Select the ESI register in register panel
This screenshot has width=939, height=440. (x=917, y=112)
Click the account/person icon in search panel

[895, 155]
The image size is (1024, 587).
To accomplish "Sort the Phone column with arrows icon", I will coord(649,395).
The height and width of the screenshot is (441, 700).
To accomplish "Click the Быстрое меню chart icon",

WRITTEN PROBLEM ->
Reproduce the data above line for line, changing nothing.

WRITTEN ANSWER ->
Select the ESI register in register panel
This screenshot has width=939, height=440. (x=917, y=112)
Click the account/person icon in search panel

[895, 155]
The image size is (1024, 587).
To accomplish "Sort the Phone column with arrows icon", I will coord(649,395).
The height and width of the screenshot is (441, 700).
To accomplish "Click the Быстрое меню chart icon",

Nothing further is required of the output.